The move has ended an awkward stand-off that began within weeks of Mr Goff's October 2016 election.
Mr Goff rejected a request from Ms Freeman, made earlier to Auckland Council to help fund the group, instead swiftly setting up his own taskforce on the issue.
His tongue-in-cheek hope that it would cost "no more than a morning tea and a couple of muffins" had passed the $50,000 mark mid-last year.
Ms Freeman's group continued, with a couple of well-attended industry forums, and a database she puts at 500 to 600.
A thaw in the chilly relations seemed likely as recently as a month ago when deputy mayor Bill Cashmore was sent to speak at the group's forum, and later told RNZ the mayor's taskforce might merge with it.
"There are so many similarities they'll merge in part or in whole - there are a few differences but not many."
The apparent change of heart didn't seem to last beyond a meeting the following day when Mr Cashmore sat down with the mayor, and Housing Minister Phil Twyford.
The mayor's office later told RNZ, nothing had changed in the relationship.
Last week, Mr Goff's taskforce met again, with a lengthy press release declaring it to be the key forum for housing affordability and supply, and hailing the government's co-operation.
The mayor told RNZ there'd be no merging with Ms Freeman's group.
"I think the desire of the taskforce itself and the players in the taskforce is to keep it pretty much as it is, Mr Goff said.
Ms Freeman has decided to let the mayor lead the charge if that's his wish.
"I think that's great, and it's good to see one of the sector groups show leadership," she told RNZ.
"What we need to to do is to get in behind that and see results because we have to have an absolutely
uncompromising focus on delivery."
"Delivery" remains the mountain which those aiming to solve Auckland's housing shortage, have yet to climb.

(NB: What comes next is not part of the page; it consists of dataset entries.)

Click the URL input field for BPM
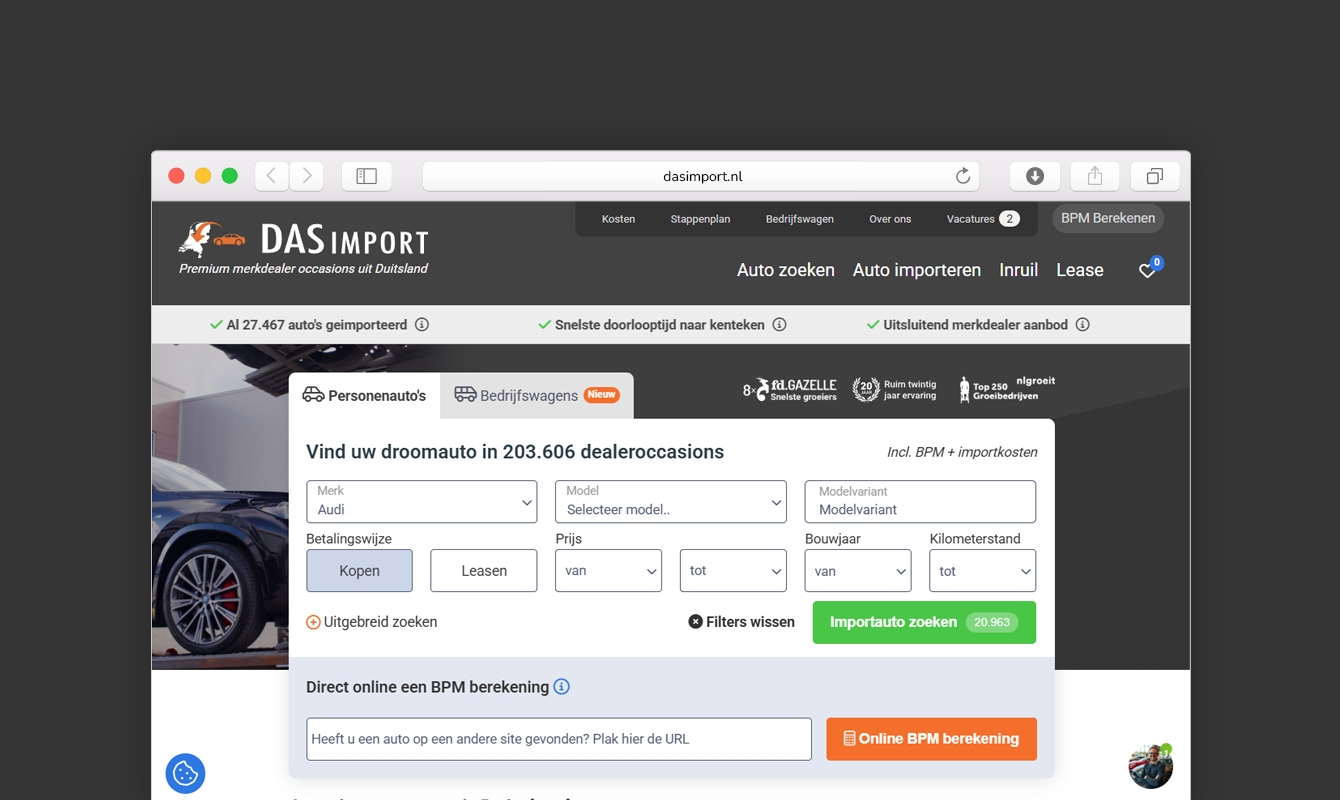 tap(558, 739)
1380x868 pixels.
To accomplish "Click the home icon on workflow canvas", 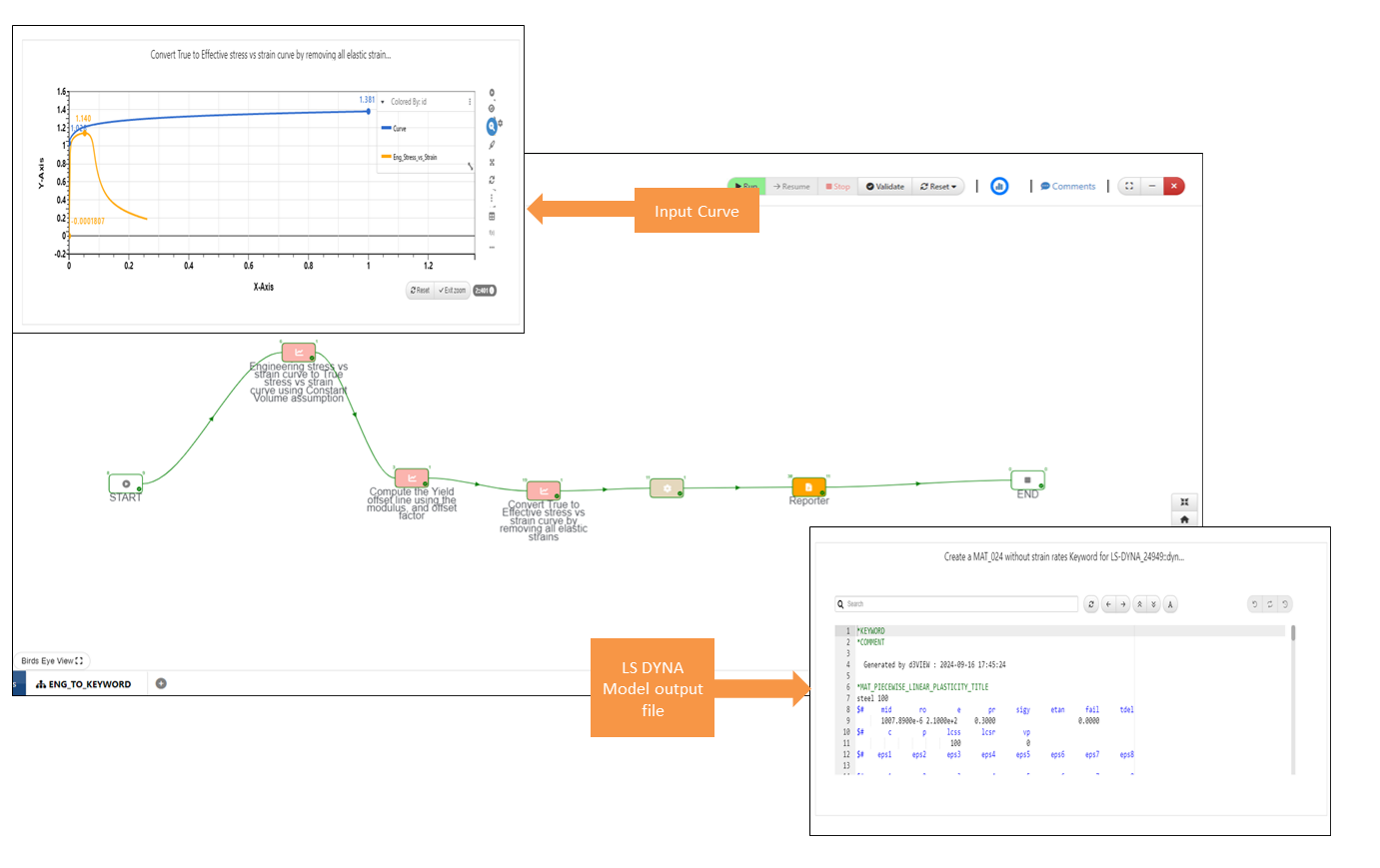I will pos(1184,519).
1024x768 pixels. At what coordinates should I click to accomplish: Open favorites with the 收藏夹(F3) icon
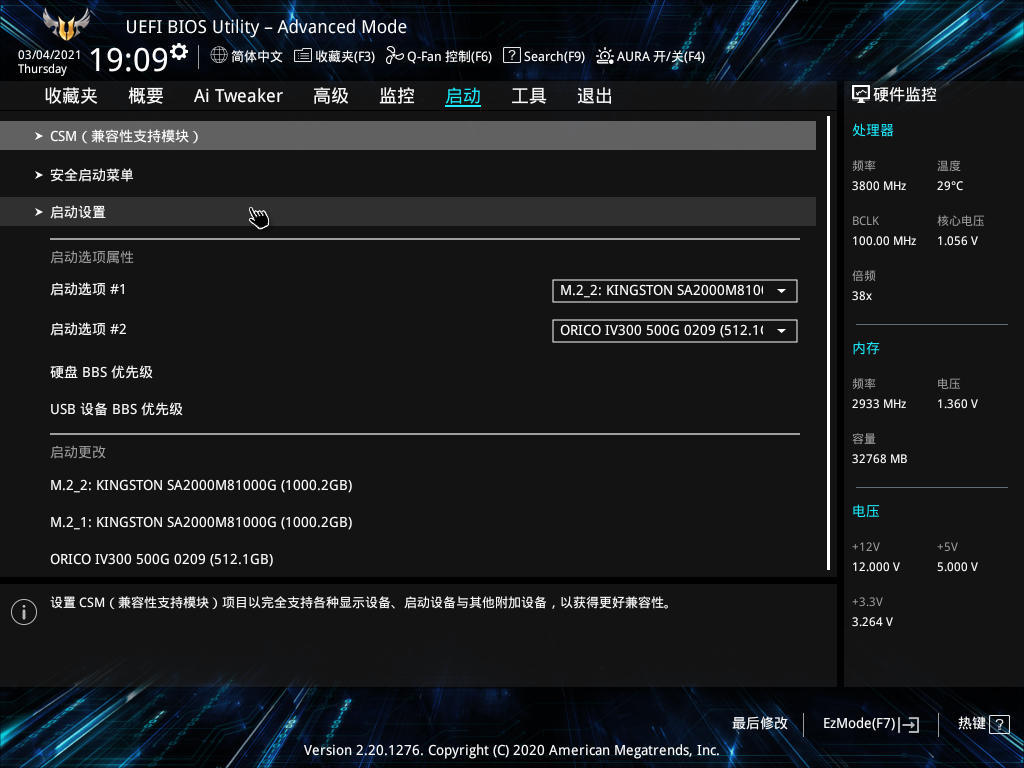click(336, 56)
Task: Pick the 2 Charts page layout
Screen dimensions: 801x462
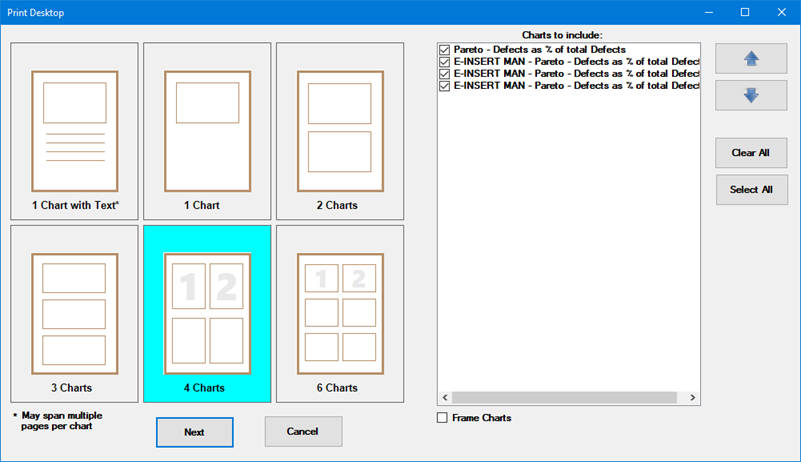Action: 340,130
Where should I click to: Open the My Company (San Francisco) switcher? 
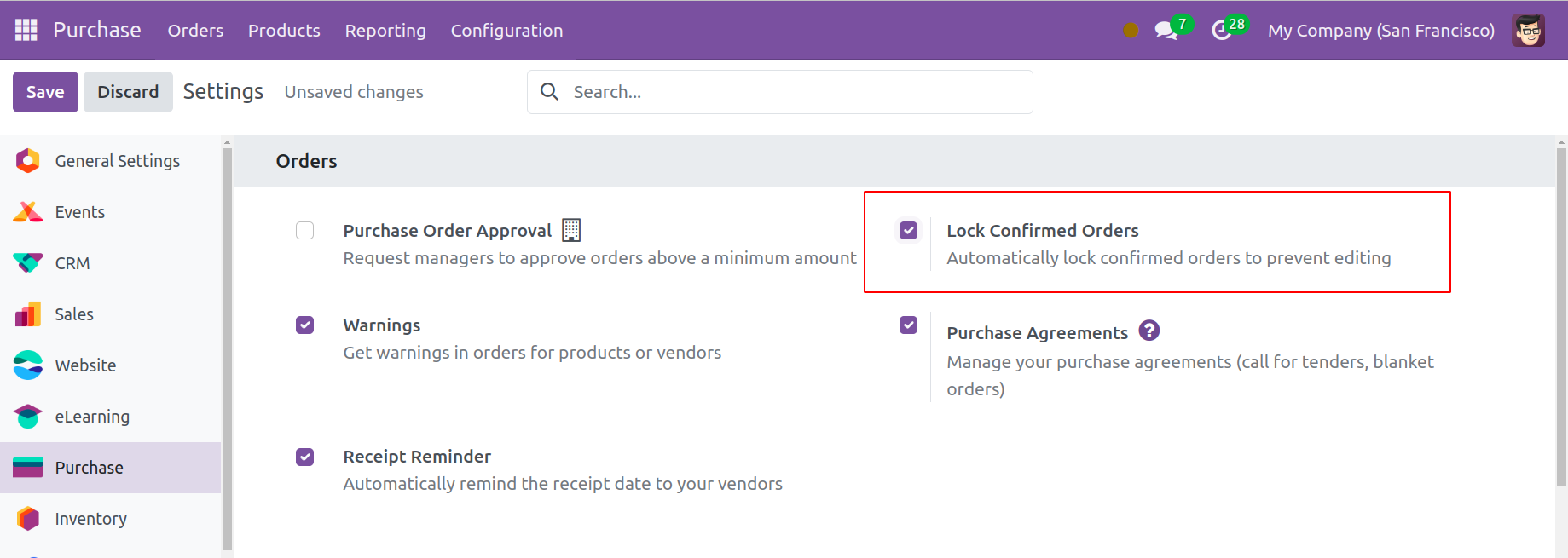[1380, 31]
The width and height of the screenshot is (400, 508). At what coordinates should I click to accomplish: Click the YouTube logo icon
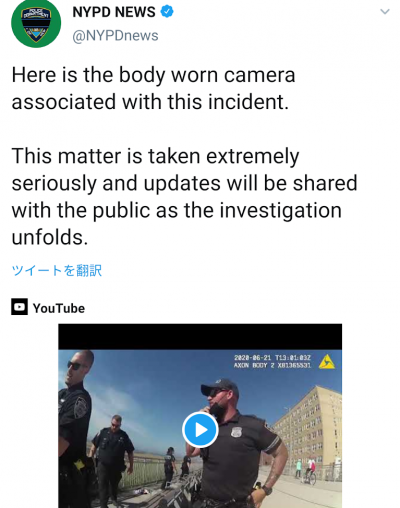point(19,307)

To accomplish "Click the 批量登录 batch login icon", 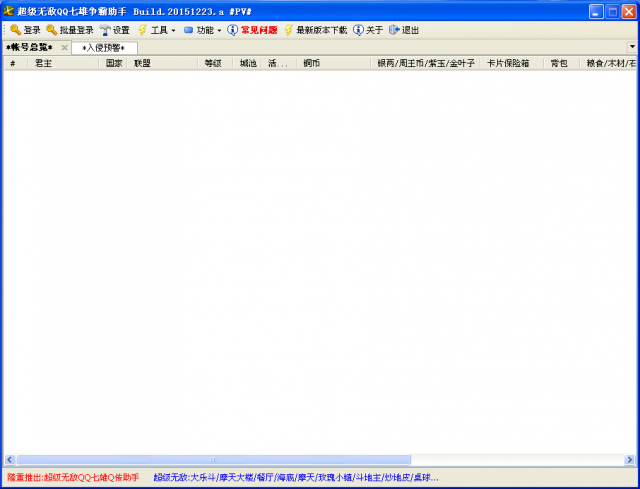I will pos(51,30).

The long-used figure of the city being 40,000 homes short is probably conservative, as it has been used through years in which the build-rate was less than half the 14,000 required.
In 2017, 7900 homes were completed, and building consents - the short-medium term pipeline of what's coming are flat-lining just about 10,000, with talk of a softening new home market.
In an interview with RNZ, Mr Goff recited a string of statistics about the government's plans for a ramp-up of affordable and social housing in Auckland, and the taskforce's role in enabling that.
Less clear was the role the taskforce could have in the foreseeable future in accelerating the output of the private sector which currently builds most of the almost 8000 a year homes in Auckland.
Mayoral taskforce members RNZ has spoken to since it was formed early last year, have been politely positive about it, but circumspect in their expectations that it will make a tangible difference.
Of the 17 who attended last weeks meeting, nine were from the council or government, seven from private sector builders, developers and a bank, and one community housing developer.
Mr Goff's challenge will be to show that it can do more than simply be an Auckland project office for the government's KiwiBuild programme.
KiwiBuild is years away from being in full-swing, and won't on its own solve the city's shortage.
The mayor said its success would be measured by the number of new homes built, the number of affordable and social homes.